Christian Post ^ | 05/15/2025 | John B. Carpenter

Posted on 05/15/2025 11:56:49 AM PDT by SeekAndFind

Last month, Trinity Evangelical Divinity School (TEDS) announced it is merging with a Canadian university, closing its campus north of Chicago, and relocating over 2,000 miles away. As happy a face as the seminary and we alumni wish to put on this, this effectively marks the end of a once-prominent Evangelical institution.

At its heyday, when I was a student there in the late 90s, it was home to world-class scholars like Don Carson, Wayne Grudem, Harold O.J. Brown, Douglas Sweeney (now dean of Beeson Divinity School), the erudite and genuinely godly missiologist Paul Hiebert, and many others. Carl Henry was one of my visiting professors. John Stott spoke in the chapel. And yet, in just a quarter of a century, it's on the verge of dissolution. How did this happen?

Collin Hansen, editor-in-chief at The Gospel Coalition (TGC), wrote an obituary for our mutual alma mater. He identified two reasons — both practical — for TEDS’ demise:

1. lack of “ample endowments” like those that sustain elite institutions such as Harvard, Yale, Princeton, and Duke despite their liberalism and declining enrollments;

2. insufficient financial support from a large denomination. Although TEDS had a denomination backing it, it was the tiny Evangelical Free Church of America (EFCA).

For reasons unknown, the EFCA chose not to continue investing in TEDS. I’m sure Hansen’s autopsy is partly correct. But I know, from my experiences there, an underlying spiritual cause for TEDS’ untimely end – one that TGC may overlook due to its similar weaknesses.

§ **Data supplied**
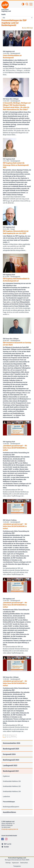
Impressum (15, 863)
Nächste (13, 736)
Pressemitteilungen (9, 802)
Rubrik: (3, 14)
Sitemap (8, 863)
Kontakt (5, 847)
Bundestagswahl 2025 (11, 749)
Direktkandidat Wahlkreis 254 (12, 791)
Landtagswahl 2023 (10, 766)
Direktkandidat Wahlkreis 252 (12, 786)
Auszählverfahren (9, 812)
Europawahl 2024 (9, 754)
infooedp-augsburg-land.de (10, 829)
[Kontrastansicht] (23, 4)
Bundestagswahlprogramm (11, 807)
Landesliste (6, 796)
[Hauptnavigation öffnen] (31, 4)
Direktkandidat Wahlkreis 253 (12, 781)
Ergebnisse (6, 776)
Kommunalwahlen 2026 (11, 743)
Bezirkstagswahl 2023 (11, 760)
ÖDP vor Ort (6, 844)
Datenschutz (24, 863)
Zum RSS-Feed (27, 28)
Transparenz (17, 866)
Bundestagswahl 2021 (11, 771)
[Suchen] (27, 4)
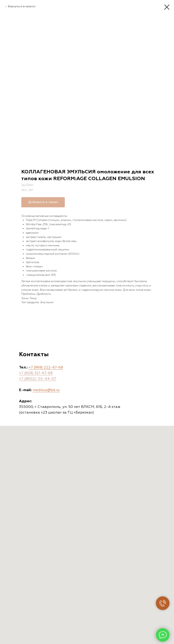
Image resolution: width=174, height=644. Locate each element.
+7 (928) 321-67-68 (36, 373)
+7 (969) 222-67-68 (46, 368)
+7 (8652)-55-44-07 (38, 379)
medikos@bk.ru (46, 390)
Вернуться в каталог (22, 6)
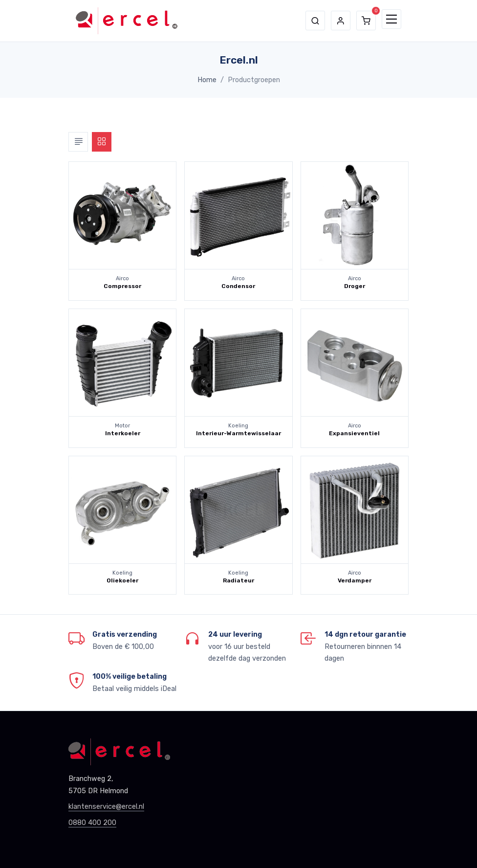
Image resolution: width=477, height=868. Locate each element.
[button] (315, 21)
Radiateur (238, 580)
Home (207, 80)
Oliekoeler (122, 580)
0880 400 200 (92, 823)
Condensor (238, 286)
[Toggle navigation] (391, 19)
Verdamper (354, 580)
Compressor (122, 286)
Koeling (238, 425)
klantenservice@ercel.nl (106, 806)
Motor (122, 425)
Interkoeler (123, 433)
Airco (122, 278)
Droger (354, 286)
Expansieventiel (354, 433)
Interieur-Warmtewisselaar (238, 433)
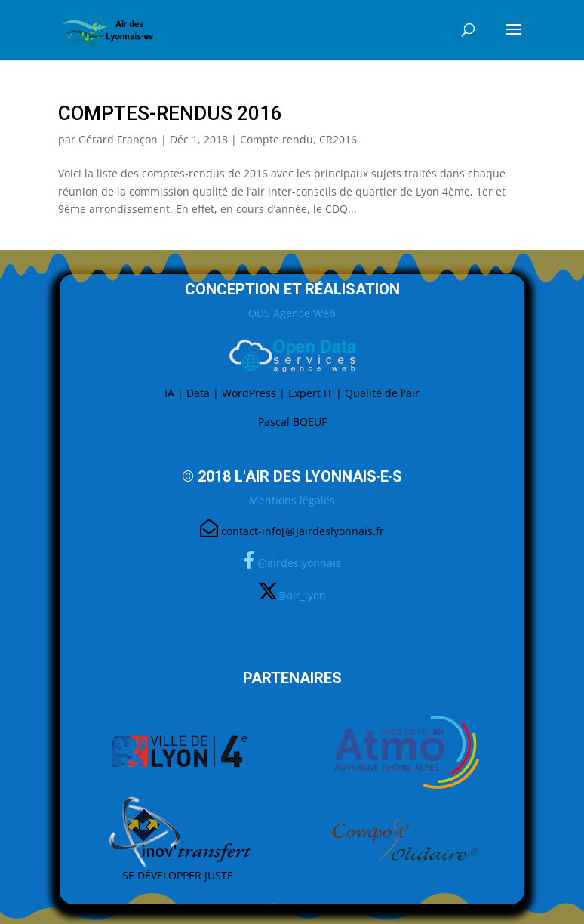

§ **Given request 1**
List every elite institution the TEDS article names as being kept going by large endowments.
§ **Given request 2**
Retype the TEDS article between "Last month, Trinity" and "once-prominent Evangelical institution.", inclusive.
These records come from a separate source and are not part of the TEDS article.

§ **Solution 1**
Harvard, Yale, Princeton, Duke

§ **Solution 2**
Last month, Trinity Evangelical Divinity School (TEDS) announced it is merging with a Canadian university, closing its campus north of Chicago, and relocating over 2,000 miles away. As happy a face as the seminary and we alumni wish to put on this, this effectively marks the end of a once-prominent Evangelical institution.